Try to wrap your mind around this fact. I cannot do some mission-critical operations in OS X or in Classic (custom printing), but must re-boot into 9. In other situations, I choose to work in 9 because I perceive it to be better. You and Steve Jobs may not like that perception, but you will get much further in changing it by attraction than by heavy-handed promotion. X may be great someday, but spare me the "wave of the future" cheerleading until the new OS is by most benchmarks at least as capable and fast as its antecedent. For the record, OS X user since late Beta on an unsupported 466(Newer) Wallstreet, on which it ran quite well, now running X.2 on a new 800 Snowball, which is subjectively very little faster.
Best,
From Wayne Folta Charles,
You say "it appears that Apple will arbitrarily block", based on what? January has a MacWorld in it and I believe that Apple has said that 2002 was the year of the OS and 2003 is the year of closing the hardware performance gap. Let's wait until January and then see if your "arbitrarily block" hand-wringing has a basis or not.

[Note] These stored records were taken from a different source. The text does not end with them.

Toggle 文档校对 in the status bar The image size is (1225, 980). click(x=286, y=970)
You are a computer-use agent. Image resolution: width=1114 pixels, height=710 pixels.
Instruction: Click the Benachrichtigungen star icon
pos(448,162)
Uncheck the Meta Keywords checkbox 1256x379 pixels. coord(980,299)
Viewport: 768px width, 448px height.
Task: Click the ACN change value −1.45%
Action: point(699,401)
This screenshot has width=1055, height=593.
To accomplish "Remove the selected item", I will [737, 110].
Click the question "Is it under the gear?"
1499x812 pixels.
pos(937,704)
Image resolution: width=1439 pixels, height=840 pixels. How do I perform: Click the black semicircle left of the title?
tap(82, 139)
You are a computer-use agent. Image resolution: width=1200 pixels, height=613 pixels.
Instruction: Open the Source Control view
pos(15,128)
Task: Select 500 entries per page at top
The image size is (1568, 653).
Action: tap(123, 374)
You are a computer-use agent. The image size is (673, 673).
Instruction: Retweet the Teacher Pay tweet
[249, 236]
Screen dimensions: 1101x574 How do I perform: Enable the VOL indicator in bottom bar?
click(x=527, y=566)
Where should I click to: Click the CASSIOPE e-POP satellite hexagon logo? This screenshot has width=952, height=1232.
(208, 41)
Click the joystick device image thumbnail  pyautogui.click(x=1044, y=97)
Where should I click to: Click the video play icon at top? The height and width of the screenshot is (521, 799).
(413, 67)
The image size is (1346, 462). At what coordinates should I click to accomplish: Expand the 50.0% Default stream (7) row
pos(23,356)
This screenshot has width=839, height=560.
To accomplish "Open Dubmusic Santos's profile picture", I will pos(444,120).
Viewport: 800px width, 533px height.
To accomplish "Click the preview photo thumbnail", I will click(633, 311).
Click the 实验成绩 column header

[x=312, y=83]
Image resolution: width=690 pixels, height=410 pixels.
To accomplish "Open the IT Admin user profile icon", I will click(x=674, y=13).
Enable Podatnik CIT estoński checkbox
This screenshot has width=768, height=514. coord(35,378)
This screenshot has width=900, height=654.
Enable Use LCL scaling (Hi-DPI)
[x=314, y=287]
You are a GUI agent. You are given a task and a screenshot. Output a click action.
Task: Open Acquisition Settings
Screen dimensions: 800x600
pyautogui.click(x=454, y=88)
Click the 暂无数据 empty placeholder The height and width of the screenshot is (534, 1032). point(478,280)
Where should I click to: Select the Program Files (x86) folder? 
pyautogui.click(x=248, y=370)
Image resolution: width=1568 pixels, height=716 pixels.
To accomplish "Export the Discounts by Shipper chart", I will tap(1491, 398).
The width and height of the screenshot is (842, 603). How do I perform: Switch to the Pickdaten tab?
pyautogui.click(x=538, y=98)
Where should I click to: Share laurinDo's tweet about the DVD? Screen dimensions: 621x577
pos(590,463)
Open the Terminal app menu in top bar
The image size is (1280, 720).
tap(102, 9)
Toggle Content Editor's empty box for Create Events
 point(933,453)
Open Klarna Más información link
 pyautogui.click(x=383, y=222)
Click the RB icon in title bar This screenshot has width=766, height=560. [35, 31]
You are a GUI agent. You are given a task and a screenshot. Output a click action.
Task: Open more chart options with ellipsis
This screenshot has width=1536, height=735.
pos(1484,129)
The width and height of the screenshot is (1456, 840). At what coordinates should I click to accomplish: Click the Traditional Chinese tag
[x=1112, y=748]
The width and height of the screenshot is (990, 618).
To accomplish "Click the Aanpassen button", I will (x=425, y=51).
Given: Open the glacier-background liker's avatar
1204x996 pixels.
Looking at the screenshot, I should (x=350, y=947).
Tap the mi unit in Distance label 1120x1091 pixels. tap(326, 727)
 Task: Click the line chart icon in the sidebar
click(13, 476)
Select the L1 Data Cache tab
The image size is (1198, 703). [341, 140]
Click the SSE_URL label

Please post a link to "the guy ... benchmark". I've seen benchmarks that are closer than what you seem to be saying this guy found. Plus "most categories" is a nice qualification
Maybe you'll never see total parity on the same hardware. So what? The real question for you is: "On a piece of hardware 6-12 months down the road, will MacOS X be so fast that I don't perceive delays, etc?" If the answer for you looks like "yes" -- and I can't see how you seriously maintain it will be "no" by the time you purchase -- it's all good for you and you shouldn't be borrowing trouble. Second, "modest" gains are misleading. If you're looking at file copy times, launch times, etc, maybe it is modest. There's only so much you can do. But GUI updates are dramatically accelerated by Quartz Extreme. I mean, you're adding an entire second CPU to accelerate the GUI, plus major AltiVec enhancements for G4 users, so there's nothing "modest" about that.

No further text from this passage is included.